START Data records
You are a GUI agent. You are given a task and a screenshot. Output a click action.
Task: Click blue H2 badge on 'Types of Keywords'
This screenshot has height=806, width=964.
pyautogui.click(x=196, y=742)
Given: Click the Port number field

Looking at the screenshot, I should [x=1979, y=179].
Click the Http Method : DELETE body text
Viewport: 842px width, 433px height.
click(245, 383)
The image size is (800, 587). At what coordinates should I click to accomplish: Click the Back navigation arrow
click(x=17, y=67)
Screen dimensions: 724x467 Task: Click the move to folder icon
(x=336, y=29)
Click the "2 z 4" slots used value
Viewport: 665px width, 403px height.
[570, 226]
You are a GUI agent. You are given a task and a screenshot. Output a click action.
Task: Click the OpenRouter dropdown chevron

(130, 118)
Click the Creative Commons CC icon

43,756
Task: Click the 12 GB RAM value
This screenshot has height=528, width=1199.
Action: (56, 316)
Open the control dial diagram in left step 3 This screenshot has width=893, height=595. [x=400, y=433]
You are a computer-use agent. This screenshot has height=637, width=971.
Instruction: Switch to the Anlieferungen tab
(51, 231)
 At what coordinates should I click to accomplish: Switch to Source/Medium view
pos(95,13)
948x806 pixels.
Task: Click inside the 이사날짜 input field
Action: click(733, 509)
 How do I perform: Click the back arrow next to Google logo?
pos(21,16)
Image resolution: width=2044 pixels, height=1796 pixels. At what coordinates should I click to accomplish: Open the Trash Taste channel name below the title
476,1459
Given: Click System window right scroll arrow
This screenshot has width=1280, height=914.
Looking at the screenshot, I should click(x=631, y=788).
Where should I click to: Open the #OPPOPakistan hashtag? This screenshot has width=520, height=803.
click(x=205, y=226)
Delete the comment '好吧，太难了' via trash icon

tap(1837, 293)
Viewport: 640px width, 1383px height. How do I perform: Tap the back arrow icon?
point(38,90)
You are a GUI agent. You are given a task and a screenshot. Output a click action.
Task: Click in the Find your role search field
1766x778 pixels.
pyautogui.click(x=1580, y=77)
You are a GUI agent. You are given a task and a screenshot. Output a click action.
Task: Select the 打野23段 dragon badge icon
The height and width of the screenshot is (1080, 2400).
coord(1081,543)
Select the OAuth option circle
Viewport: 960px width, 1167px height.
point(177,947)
END Data records
Try it:
Output all of the data exactly.

Response area:
You are a GUI agent. You are given a task and a screenshot. Output a click action.
Task: Click blue H2 badge on 'Types of Keywords'
This screenshot has height=806, width=964.
pyautogui.click(x=196, y=742)
Given: Click the Port number field

Looking at the screenshot, I should [x=1979, y=179].
Click the Http Method : DELETE body text
Viewport: 842px width, 433px height.
click(245, 383)
The image size is (800, 587). At what coordinates should I click to accomplish: Click the Back navigation arrow
click(x=17, y=67)
Screen dimensions: 724x467 Task: Click the move to folder icon
(x=336, y=29)
Click the "2 z 4" slots used value
Viewport: 665px width, 403px height.
[570, 226]
You are a GUI agent. You are given a task and a screenshot. Output a click action.
Task: Click the OpenRouter dropdown chevron

(130, 118)
Click the Creative Commons CC icon

43,756
Task: Click the 12 GB RAM value
This screenshot has height=528, width=1199.
Action: (56, 316)
Open the control dial diagram in left step 3 This screenshot has width=893, height=595. [x=400, y=433]
You are a computer-use agent. This screenshot has height=637, width=971.
Instruction: Switch to the Anlieferungen tab
(51, 231)
 At what coordinates should I click to accomplish: Switch to Source/Medium view
pos(95,13)
948x806 pixels.
Task: Click inside the 이사날짜 input field
Action: click(733, 509)
 How do I perform: Click the back arrow next to Google logo?
pos(21,16)
Image resolution: width=2044 pixels, height=1796 pixels. At what coordinates should I click to accomplish: Open the Trash Taste channel name below the title
476,1459
Given: Click System window right scroll arrow
This screenshot has width=1280, height=914.
Looking at the screenshot, I should click(x=631, y=788).
Where should I click to: Open the #OPPOPakistan hashtag? This screenshot has width=520, height=803.
click(x=205, y=226)
Delete the comment '好吧，太难了' via trash icon

tap(1837, 293)
Viewport: 640px width, 1383px height. How do I perform: Tap the back arrow icon?
point(38,90)
You are a GUI agent. You are given a task and a screenshot. Output a click action.
Task: Click in the Find your role search field
1766x778 pixels.
pyautogui.click(x=1580, y=77)
You are a GUI agent. You are given a task and a screenshot. Output a click action.
Task: Select the 打野23段 dragon badge icon
The height and width of the screenshot is (1080, 2400).
coord(1081,543)
Select the OAuth option circle
Viewport: 960px width, 1167px height.
point(177,947)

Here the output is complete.